*Data under study*:
Segment Open
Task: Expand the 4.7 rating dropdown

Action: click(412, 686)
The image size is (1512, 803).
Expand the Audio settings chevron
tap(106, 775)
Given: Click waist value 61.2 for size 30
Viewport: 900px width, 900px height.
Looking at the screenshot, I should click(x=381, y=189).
Segment Closed
Segment Open
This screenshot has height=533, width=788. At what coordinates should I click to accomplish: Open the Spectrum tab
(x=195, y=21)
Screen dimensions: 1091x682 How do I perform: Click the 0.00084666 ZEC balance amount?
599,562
Segment Closed
*Exercise requirements*: Filter the records for lines holding the string "size". Copy each one.

*Answer for the task*:
The image size is (1512, 803).
Given: Click waist value 61.2 for size 30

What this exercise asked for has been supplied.